D defs.my
Entry 7 senses · 2 variants Webster, 1913

Sluice

/slo͞os/ · IPA /sluːs/
01 n. An artifical passage for water, fitted with a valve or gate, as in a mill stream, for stopping or regulating the flow; also, a water gate o…
  1. 1.
    An artifical passage for water, fitted with a valve or gate, as in a mill stream, for stopping or regulating the flow; also, a water gate or flood gate.
  2. 2.
    Hence, an opening or channel through which anything flows; a source of supply.
    “Each sluice of affluent fortune opened soon.” — Harte.
    “This home familiarity . . . opens the sluices of sensibility.” I. Taylor.
  3. 3.
    The stream flowing through a flood gate.
  4. 4.
    A long box or trough through which water flows, -- used for washing auriferous earth.(Mining)
Phrases & compounds
Sluice gate — the sliding gate of a sluice.
02 v. t. To emit by, or as by, flood gates.
imp. & p. p. Sluiced; p. pr. & vb. n.
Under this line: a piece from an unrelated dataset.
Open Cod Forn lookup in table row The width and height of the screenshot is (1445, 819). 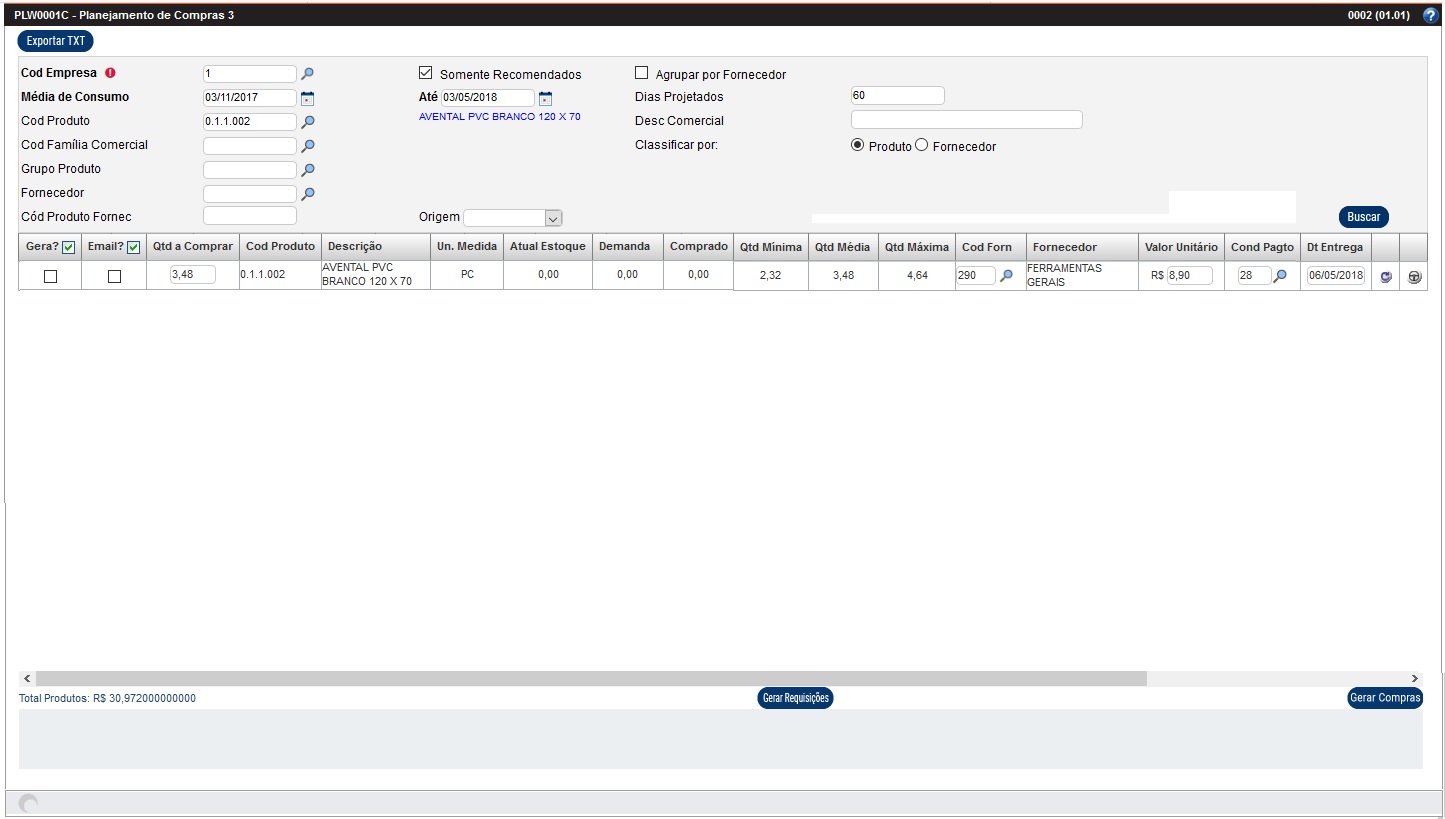(1006, 276)
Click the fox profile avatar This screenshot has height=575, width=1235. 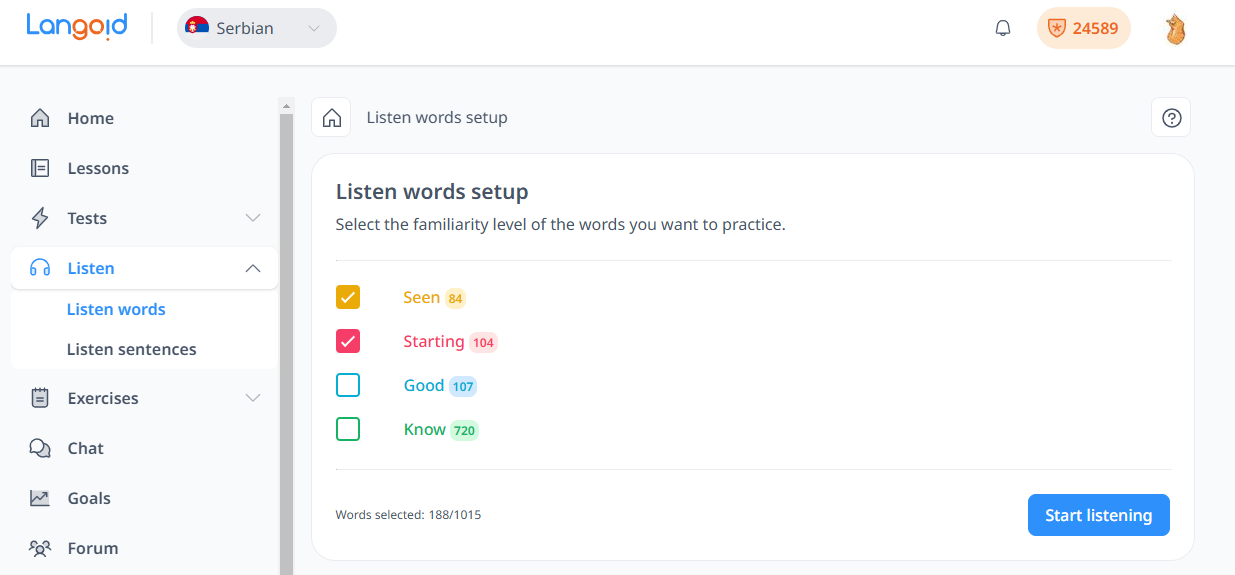(1176, 29)
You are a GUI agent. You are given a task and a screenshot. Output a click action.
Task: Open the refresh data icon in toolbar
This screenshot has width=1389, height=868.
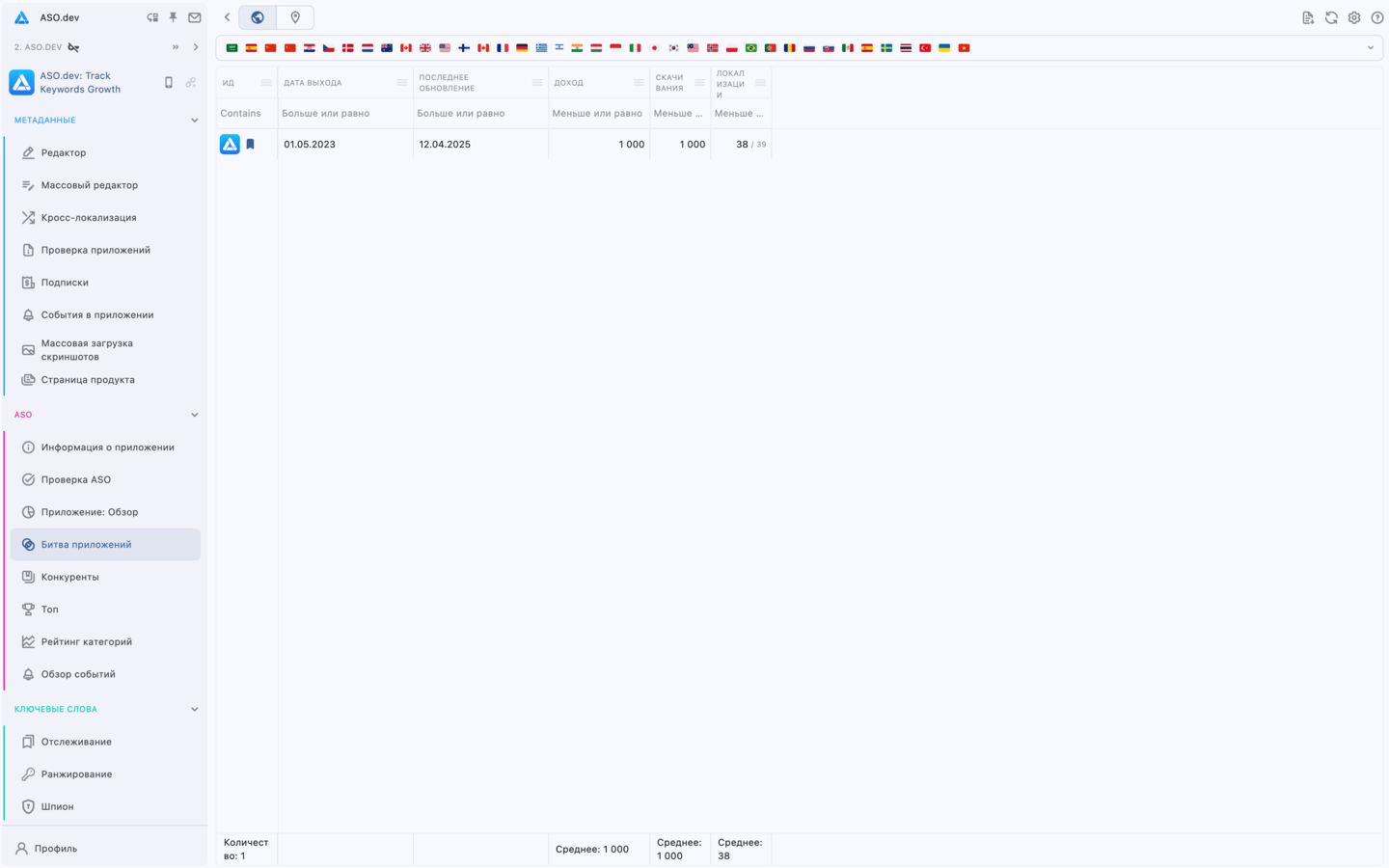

Sluicing
  1. 1.
    To emit by, or as by, flood gates.[R.]
  2. 2.
    To wet copiously, as by opening a sluice; as, to sluice meadows.
    “He dried his neck and face, which he had been sluicing with cold water.” De Quincey.
  3. 3.
    To wash with, or in, a stream of water running through a sluice; as, to sluice eart or gold dust in mining.